_JOB_: Rewrite the material below, swapping every "Viewport" for "Display area" and leaving everything else as it is.

_LISTED ENTRIES_:
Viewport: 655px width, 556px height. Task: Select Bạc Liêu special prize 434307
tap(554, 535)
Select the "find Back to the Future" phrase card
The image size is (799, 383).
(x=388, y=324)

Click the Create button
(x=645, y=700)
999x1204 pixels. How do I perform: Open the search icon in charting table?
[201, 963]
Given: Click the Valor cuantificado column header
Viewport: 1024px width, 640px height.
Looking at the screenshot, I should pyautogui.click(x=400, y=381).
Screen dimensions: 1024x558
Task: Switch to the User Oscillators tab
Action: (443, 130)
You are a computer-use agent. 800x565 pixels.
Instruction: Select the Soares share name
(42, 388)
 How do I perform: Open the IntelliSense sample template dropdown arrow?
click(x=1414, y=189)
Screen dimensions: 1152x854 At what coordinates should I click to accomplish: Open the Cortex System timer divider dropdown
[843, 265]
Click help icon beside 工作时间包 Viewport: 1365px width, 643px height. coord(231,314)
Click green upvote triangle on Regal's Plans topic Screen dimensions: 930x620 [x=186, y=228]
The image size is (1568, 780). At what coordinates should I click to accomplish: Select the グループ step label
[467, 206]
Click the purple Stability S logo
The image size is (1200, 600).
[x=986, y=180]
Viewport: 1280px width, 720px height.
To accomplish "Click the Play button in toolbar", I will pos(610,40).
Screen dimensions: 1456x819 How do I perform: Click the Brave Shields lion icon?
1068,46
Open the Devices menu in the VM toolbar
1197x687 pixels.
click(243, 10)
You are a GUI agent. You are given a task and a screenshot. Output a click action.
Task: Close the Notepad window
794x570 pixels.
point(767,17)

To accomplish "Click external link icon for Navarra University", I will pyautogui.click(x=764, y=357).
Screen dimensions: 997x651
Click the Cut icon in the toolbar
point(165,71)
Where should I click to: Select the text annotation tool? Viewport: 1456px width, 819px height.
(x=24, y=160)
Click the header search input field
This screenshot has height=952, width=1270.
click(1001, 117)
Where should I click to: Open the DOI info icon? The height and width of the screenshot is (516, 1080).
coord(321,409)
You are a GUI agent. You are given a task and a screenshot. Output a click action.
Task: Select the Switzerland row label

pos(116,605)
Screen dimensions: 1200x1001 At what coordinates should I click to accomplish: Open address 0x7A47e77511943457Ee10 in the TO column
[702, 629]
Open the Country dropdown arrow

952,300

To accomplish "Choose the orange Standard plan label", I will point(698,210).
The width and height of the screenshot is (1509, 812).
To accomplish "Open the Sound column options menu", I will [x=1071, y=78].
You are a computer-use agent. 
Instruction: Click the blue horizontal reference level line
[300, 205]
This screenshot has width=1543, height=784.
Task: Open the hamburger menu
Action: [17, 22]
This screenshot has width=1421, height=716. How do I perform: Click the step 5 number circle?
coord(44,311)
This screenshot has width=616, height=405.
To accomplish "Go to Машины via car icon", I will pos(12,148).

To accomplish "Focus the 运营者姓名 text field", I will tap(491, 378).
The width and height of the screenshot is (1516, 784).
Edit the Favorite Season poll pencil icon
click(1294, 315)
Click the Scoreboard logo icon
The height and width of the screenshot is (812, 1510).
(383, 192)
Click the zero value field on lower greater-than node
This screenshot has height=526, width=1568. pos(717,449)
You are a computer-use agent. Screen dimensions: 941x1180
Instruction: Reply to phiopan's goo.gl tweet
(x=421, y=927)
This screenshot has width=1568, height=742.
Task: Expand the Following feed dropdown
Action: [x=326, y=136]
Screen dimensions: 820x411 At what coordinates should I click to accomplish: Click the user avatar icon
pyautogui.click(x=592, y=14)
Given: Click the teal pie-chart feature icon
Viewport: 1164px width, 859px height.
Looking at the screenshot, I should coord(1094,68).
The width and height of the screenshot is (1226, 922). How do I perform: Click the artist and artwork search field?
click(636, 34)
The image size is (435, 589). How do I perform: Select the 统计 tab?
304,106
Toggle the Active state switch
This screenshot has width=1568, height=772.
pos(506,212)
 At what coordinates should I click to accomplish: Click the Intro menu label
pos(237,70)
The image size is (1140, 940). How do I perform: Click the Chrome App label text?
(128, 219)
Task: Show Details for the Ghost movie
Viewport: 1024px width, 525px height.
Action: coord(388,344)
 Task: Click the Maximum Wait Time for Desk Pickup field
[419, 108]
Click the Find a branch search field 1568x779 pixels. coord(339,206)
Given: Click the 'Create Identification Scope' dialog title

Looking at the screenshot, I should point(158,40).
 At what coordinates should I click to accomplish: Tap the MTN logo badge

_EXERCISE ANSWER_:
Display area: 655px width, 556px height. Task: Select Bạc Liêu special prize 434307
tap(554, 535)
Select the "find Back to the Future" phrase card
The image size is (799, 383).
(x=388, y=324)

Click the Create button
(x=645, y=700)
999x1204 pixels. How do I perform: Open the search icon in charting table?
[201, 963]
Given: Click the Valor cuantificado column header
Display area: 1024px width, 640px height.
Looking at the screenshot, I should pyautogui.click(x=400, y=381).
Screen dimensions: 1024x558
Task: Switch to the User Oscillators tab
Action: (443, 130)
You are a computer-use agent. 800x565 pixels.
Instruction: Select the Soares share name
(42, 388)
 How do I perform: Open the IntelliSense sample template dropdown arrow?
click(x=1414, y=189)
Screen dimensions: 1152x854 At what coordinates should I click to accomplish: Open the Cortex System timer divider dropdown
[843, 265]
Click help icon beside 工作时间包 Display area: 1365px width, 643px height. coord(231,314)
Click green upvote triangle on Regal's Plans topic Screen dimensions: 930x620 [x=186, y=228]
The image size is (1568, 780). At what coordinates should I click to accomplish: Select the グループ step label
[467, 206]
Click the purple Stability S logo
The image size is (1200, 600).
[x=986, y=180]
Display area: 1280px width, 720px height.
To accomplish "Click the Play button in toolbar", I will pos(610,40).
Screen dimensions: 1456x819 How do I perform: Click the Brave Shields lion icon?
1068,46
Open the Devices menu in the VM toolbar
1197x687 pixels.
click(243, 10)
You are a GUI agent. You are given a task and a screenshot. Output a click action.
Task: Close the Notepad window
794x570 pixels.
point(767,17)

To accomplish "Click external link icon for Navarra University", I will pyautogui.click(x=764, y=357).
Screen dimensions: 997x651
Click the Cut icon in the toolbar
point(165,71)
Where should I click to: Select the text annotation tool? Display area: 1456px width, 819px height.
(x=24, y=160)
Click the header search input field
This screenshot has height=952, width=1270.
click(1001, 117)
Where should I click to: Open the DOI info icon? The height and width of the screenshot is (516, 1080).
coord(321,409)
You are a GUI agent. You are given a task and a screenshot. Output a click action.
Task: Select the Switzerland row label

pos(116,605)
Screen dimensions: 1200x1001 At what coordinates should I click to accomplish: Open address 0x7A47e77511943457Ee10 in the TO column
[702, 629]
Open the Country dropdown arrow

952,300

To accomplish "Choose the orange Standard plan label", I will point(698,210).
The width and height of the screenshot is (1509, 812).
To accomplish "Open the Sound column options menu", I will [x=1071, y=78].
You are a computer-use agent. 
Instruction: Click the blue horizontal reference level line
[300, 205]
This screenshot has width=1543, height=784.
Task: Open the hamburger menu
Action: [17, 22]
This screenshot has width=1421, height=716. How do I perform: Click the step 5 number circle?
coord(44,311)
This screenshot has width=616, height=405.
To accomplish "Go to Машины via car icon", I will pos(12,148).

To accomplish "Focus the 运营者姓名 text field", I will tap(491, 378).
The width and height of the screenshot is (1516, 784).
Edit the Favorite Season poll pencil icon
click(1294, 315)
Click the Scoreboard logo icon
The height and width of the screenshot is (812, 1510).
(383, 192)
Click the zero value field on lower greater-than node
This screenshot has height=526, width=1568. pos(717,449)
You are a computer-use agent. Screen dimensions: 941x1180
Instruction: Reply to phiopan's goo.gl tweet
(x=421, y=927)
This screenshot has width=1568, height=742.
Task: Expand the Following feed dropdown
Action: [x=326, y=136]
Screen dimensions: 820x411 At what coordinates should I click to accomplish: Click the user avatar icon
pyautogui.click(x=592, y=14)
Given: Click the teal pie-chart feature icon
Display area: 1164px width, 859px height.
Looking at the screenshot, I should coord(1094,68).
The width and height of the screenshot is (1226, 922). How do I perform: Click the artist and artwork search field?
click(636, 34)
The image size is (435, 589). How do I perform: Select the 统计 tab?
304,106
Toggle the Active state switch
This screenshot has width=1568, height=772.
pos(506,212)
 At what coordinates should I click to accomplish: Click the Intro menu label
pos(237,70)
The image size is (1140, 940). How do I perform: Click the Chrome App label text?
(128, 219)
Task: Show Details for the Ghost movie
Display area: 1024px width, 525px height.
Action: coord(388,344)
 Task: Click the Maximum Wait Time for Desk Pickup field
[419, 108]
Click the Find a branch search field 1568x779 pixels. coord(339,206)
Given: Click the 'Create Identification Scope' dialog title

Looking at the screenshot, I should point(158,40).
 At what coordinates should I click to accomplish: Tap the MTN logo badge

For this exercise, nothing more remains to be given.